As healers, we need to remember that it’s not only providing treatment to patients that are important. I tell my residents:

1. The patients expenses should always be taken into consideration. After all, it is not your money. And you have no right to spend it any way you want. Make sure that you approach the work-up based on the working diagnosis. Do a good history taking. Be sensitive to the needs of the patient and their family.

2. As medical students or those in training, don’t treat patients as training materials. Empathy, sympathy and genuine concern are the cornerstones of the good doctor. Remember: we are not god. Learn to touch their hearts more than their hands.

3. Sit down with them and discuss their illness. Everyone – whether they pay or are charity patients – deserve equal care and attention. Before prescribing, make sure that the patients need the medicine. If natural treatment is available (bed rest, water, fresh air, change in lifestyle), don’t prescribe medicines that are not superior to these.

4. Break it to them gently. Especially for those where the bad news will need comprehension and a bit more time to process, make sure you use terms that are understandable. Pause in between explanations and ask them if they understood and if they have additional questions.

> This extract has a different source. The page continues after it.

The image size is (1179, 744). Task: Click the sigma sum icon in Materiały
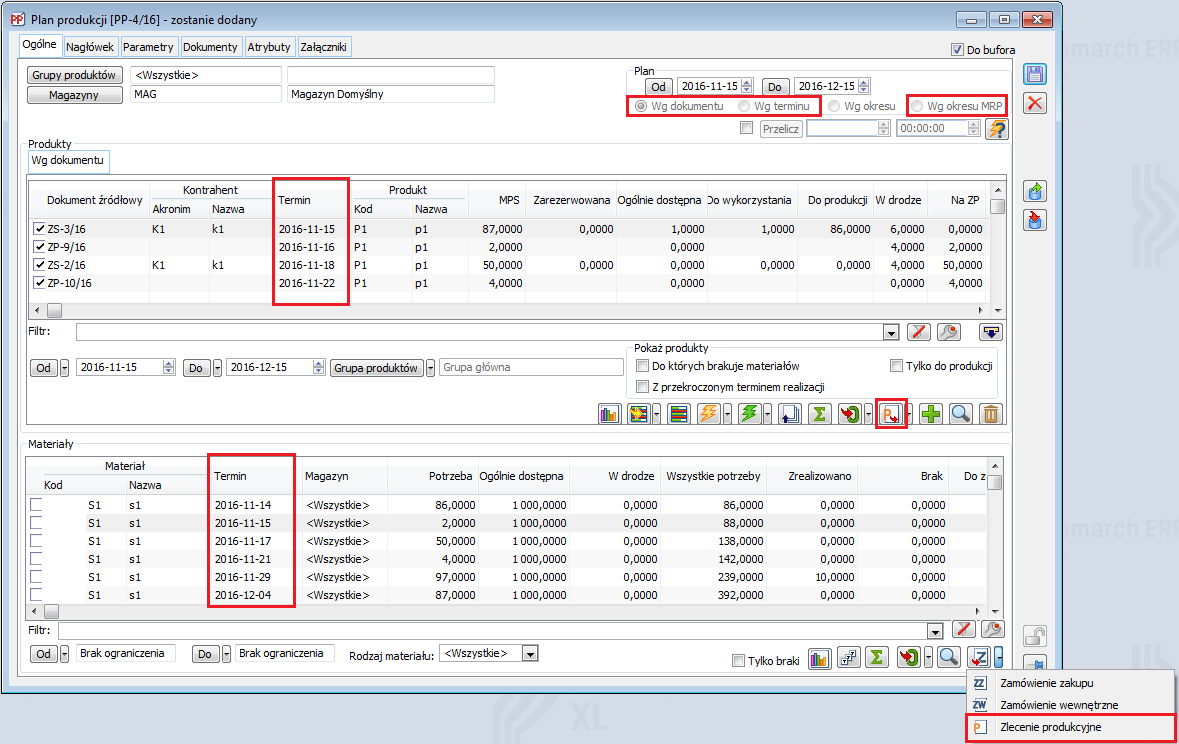tap(876, 657)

5. Reassure them that you are with them in their road to recovery. Constantly update them on day-to-day changes. If you need to add tests, tell them why. Don’t be trigger happy requesting for unnecessary tests. Think before requesting. It’s not your money to spend. Imagine yourself as the patient. Always. How would you want your doctor to approach your illness?

6. During end of life issues, gather the family and explain in a language and words that they will understand. Provide them with clear options on both BENEFITS and RISKS on outcome. Place yourselves in their shoes and ask yourself, how will I want to hear the bad news?

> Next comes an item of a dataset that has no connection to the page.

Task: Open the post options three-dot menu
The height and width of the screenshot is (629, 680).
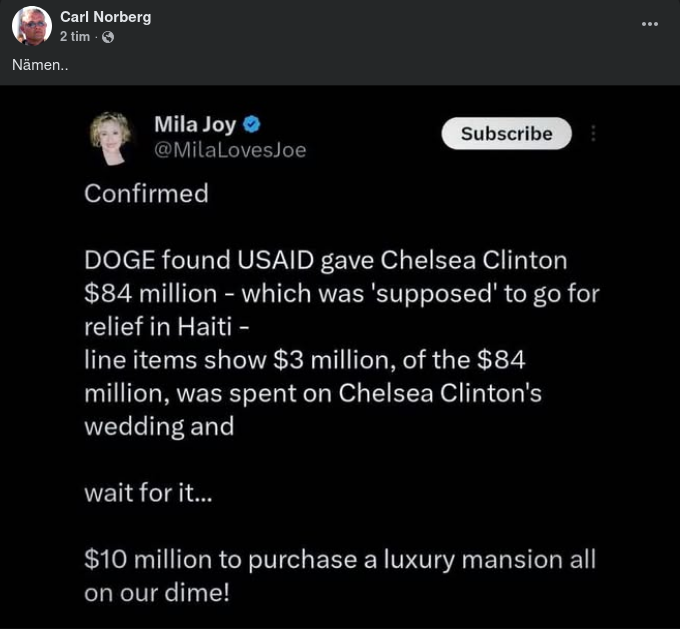Action: [x=650, y=24]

7. And in our daily prayers, don’t forget the people we care for. Pray with them and for them. Adding a layer of faith by asking for spiritual guidance and enlightenment during these difficult times lighten the burden, and buys a cup of hope.

I get the point when patients or their relatives are taken aback when an unlikely diagnosis is heard. After all, no one is ready to look at death straight in the eyes.

Medicine after all provides every day with the possibility of a miracle.

Hippocrates said that

Wherever the art of medicine is loved, there is also a love of humanity.

Incidentally, the patient from the vehicular accident passed away. The family who was poor from the get go now has a mounting debt to settle. The party responsible for the “reckless imprudence” stopped providing funds to the victim.

We need to learn to let go…

because even at the throngs of death, there is dignity…

One thought on “A cup of hope

  1. Amie Caluya-Geronimo October 16, 2018 / 9:56 am

    Just been in this exact situation for the past 3 months with my daddy’s illness… he was a doctor and he knew what was wrong but he did not burden us with what he was feeling… while confined at the medical city he was under the care of a very compassionate doctor… Dr. Jonathan Sandejas… while confined in Laoag, he received the best care from two of the best doctors in the world… Drs. Taylan and Lazo… with these doctors around, letting go of my daddy was much easier…
    I particularly like #2… it best describes you my dear benji… God bless!